I’ve separated the 16-bit half-words with a space to make it clearer. Actually, ARM processors can now operate with big-endian data, but changing that globally makes me very nervous…

Now we need to add in the correction to get unsigned numbers; in other words, we normalise the data. Again, ARM can, er, lend a hand: the uadd16 instruction adds corresponding unsigned half-words together:

.hnormalise
; Half-word normalisation
;  IN - r1 = pair of half-words
;       r2 = offsets to normalise
; OUT - r0 = half-words added to the offsets
uadd16 r0,r1,r2
mov    pc,lk

Each half-word in r1 will be added to the corresponding half-word in r2. So with various values in B%, and &80008000 in C% (32768 in hex, in each half-word) we get:

Original  : &8000 8020
Normalised: &0000 0020

Original  : &7FFF 1234
Normalised: &FFFF 9234

Of course, you’d normally amalgamate these routines (or even define a macro — it’s only two instructions!):

.hrevnormalise
; Half-word byte-order correction and normalisation
;  IN - r1 = pair of half-words
;       r2 = offsets to normalise
; OUT - r0 = half-words reversed, and added to the offsets
rev16  r0,r1
uadd16 r0,r0,r2
mov    pc,lk

What’s very important to realise is that the operations on each half-word are entirely separate. If the sum exceeds the maximum value storable in the lower 16-bit word (65535), it won’t affect the bits in the other half-word; it just wraps round. Also note that these SIMD instructions don’t usually affect the flags (for obvious reasons: which half-word?), so you can’t use the S suffix with them. You can however use all the conditional codes.

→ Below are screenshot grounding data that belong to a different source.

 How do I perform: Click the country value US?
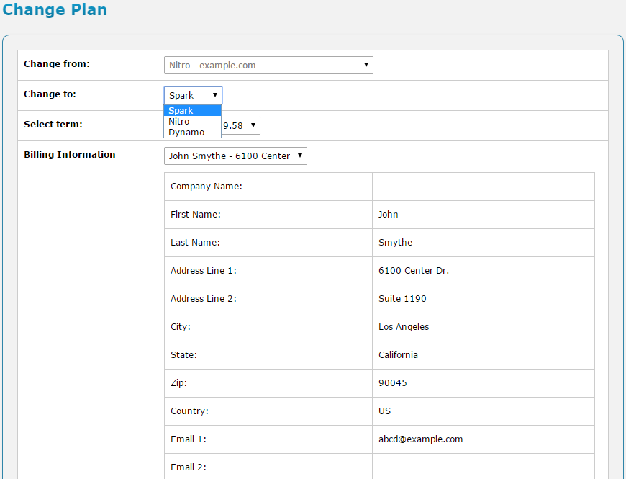(384, 411)
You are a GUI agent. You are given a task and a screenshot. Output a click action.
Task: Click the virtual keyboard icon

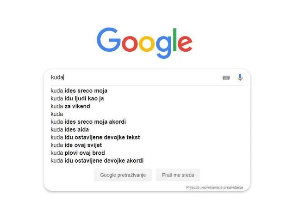[226, 78]
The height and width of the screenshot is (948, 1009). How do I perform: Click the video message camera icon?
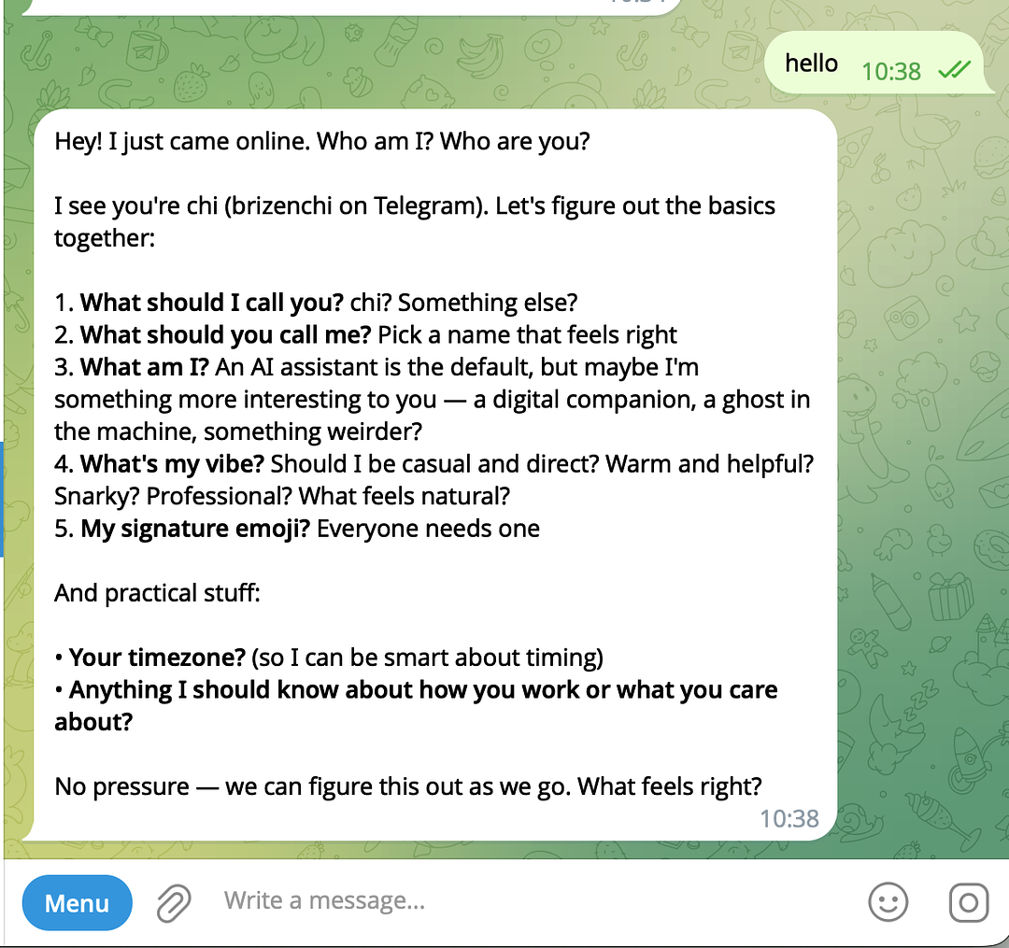point(968,902)
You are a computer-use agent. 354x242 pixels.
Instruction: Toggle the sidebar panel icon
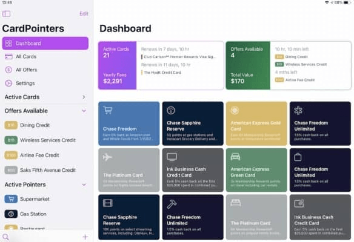pos(6,14)
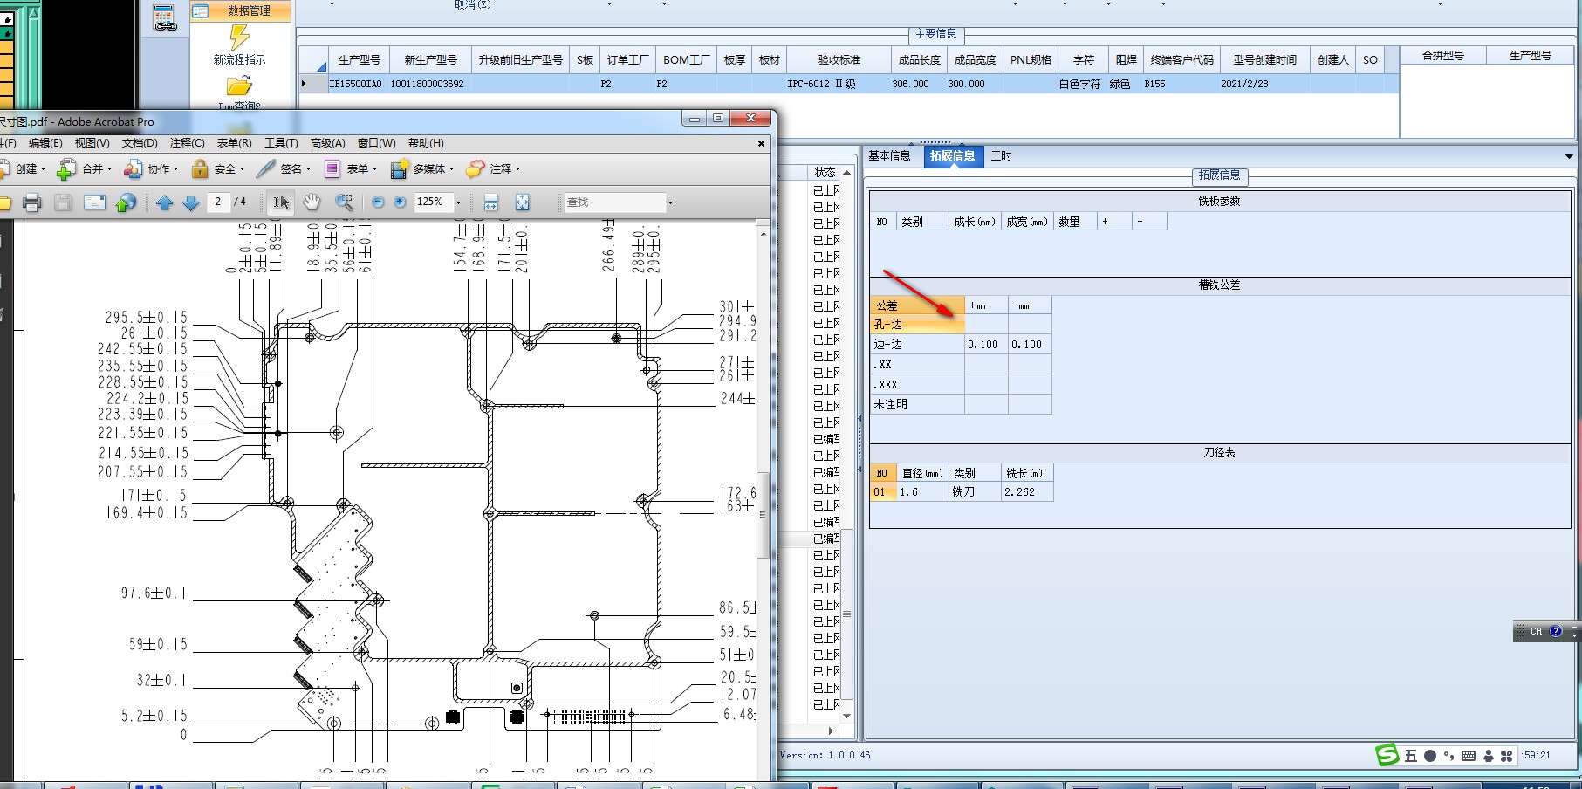This screenshot has height=789, width=1582.
Task: Click the zoom in plus icon
Action: (x=400, y=202)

It’s interesting to try to code this using old-style ARM instructions. It’s not difficult, but involves a lot of bit-twiddling, rotating, masking and separate treatment of each half-word. And needs a lot more instructions!

Saturation

I said above that results over the maximum storable will wrap round, so if you do a single byte addition of 230+70, you’ll get 44 (300-256). The uadd8 instruction adds the corresponding bytes in a pair of registers, like this:

.add_bytes
; uadd8 = add corresponding unsigned bytes
; IN - r1 B% = 4 byte values
;      r2 C% = 4 bytes to add
; OUT- r0 = result
uadd8 r0,r1,r2
mov   pc,lk

Adding &AAB0FFE6 to &442F0146 will give this, shown in hex and decimal:

Original  : &AA B0 FF E6 : 170 176 255 230
Plus      : &44 2F 01 46 :  68  47   1  70
Result    : &EE DF 00 2C : 238 223   0  44

Watch what happens with the usual add operation on the same inputs, add r0,r1,r2:

Word add  : &EE E0 01 2C : 238 224   1  44

The additions in the lowest two bytes have overflowed, causing carries into the next bytes.

The ARM offers saturated operations, where results are clamped to the minimum and maximum values storable in the bit-width. The uqadd8 instruction does unsigned saturated byte addition, like this:

; uqadd8 = unsigned add bytes, saturating
; IN - r1 B% = word
;      r2 C% = bytes to add
; OUT- r0 = result
uqadd8 r0,r1,r2
mov    pc,lk

With the same inputs as above, we get this:

Original  : &AA B0 FF E6 : 170 176 255 230
Plus      : &44 2F 01 46 :  68  47   1  70
Result    : &EE DF FF FF : 238 223 255 255

The overflow of the lowest two additions has been capped to 255.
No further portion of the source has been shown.